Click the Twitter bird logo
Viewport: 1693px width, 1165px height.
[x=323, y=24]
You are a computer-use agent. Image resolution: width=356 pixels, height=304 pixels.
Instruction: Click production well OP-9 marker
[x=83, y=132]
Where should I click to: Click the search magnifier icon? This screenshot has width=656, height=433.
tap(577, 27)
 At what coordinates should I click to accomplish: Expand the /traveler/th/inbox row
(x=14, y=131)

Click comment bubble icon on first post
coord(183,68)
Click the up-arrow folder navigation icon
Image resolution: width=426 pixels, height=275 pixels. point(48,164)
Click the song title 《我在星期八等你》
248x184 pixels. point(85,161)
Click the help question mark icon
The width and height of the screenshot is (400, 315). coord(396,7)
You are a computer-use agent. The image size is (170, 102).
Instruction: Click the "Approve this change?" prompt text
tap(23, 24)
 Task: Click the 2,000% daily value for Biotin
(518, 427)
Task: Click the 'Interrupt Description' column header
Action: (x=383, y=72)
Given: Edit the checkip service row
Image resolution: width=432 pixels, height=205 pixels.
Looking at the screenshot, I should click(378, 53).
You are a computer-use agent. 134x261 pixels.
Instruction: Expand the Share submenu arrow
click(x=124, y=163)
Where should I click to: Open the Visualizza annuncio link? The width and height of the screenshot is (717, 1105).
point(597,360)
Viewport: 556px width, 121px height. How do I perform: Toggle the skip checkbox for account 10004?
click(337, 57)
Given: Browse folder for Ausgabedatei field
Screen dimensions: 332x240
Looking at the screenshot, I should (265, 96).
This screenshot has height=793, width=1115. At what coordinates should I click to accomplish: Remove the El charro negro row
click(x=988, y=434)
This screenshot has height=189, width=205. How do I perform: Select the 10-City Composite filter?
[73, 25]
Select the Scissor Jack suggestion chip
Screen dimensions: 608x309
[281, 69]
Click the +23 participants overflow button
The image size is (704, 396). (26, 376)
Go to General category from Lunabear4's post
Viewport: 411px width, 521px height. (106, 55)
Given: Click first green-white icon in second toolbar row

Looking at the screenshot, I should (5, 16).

▶ _Work to complete_: Among the records above, a stretch begins at the line containing "Viewport: 1693px width, 1165px height." and ends at the line containing "You are a computer-use agent. The". Restate that stretch word for word, and nothing else.

▶ _Answer area_:
Viewport: 1693px width, 1165px height.
[x=323, y=24]
You are a computer-use agent. Image resolution: width=356 pixels, height=304 pixels.
Instruction: Click production well OP-9 marker
[x=83, y=132]
Where should I click to: Click the search magnifier icon? This screenshot has width=656, height=433.
tap(577, 27)
 At what coordinates should I click to accomplish: Expand the /traveler/th/inbox row
(x=14, y=131)

Click comment bubble icon on first post
coord(183,68)
Click the up-arrow folder navigation icon
Image resolution: width=426 pixels, height=275 pixels. point(48,164)
Click the song title 《我在星期八等你》
248x184 pixels. point(85,161)
Click the help question mark icon
The width and height of the screenshot is (400, 315). coord(396,7)
You are a computer-use agent. The image size is (170, 102).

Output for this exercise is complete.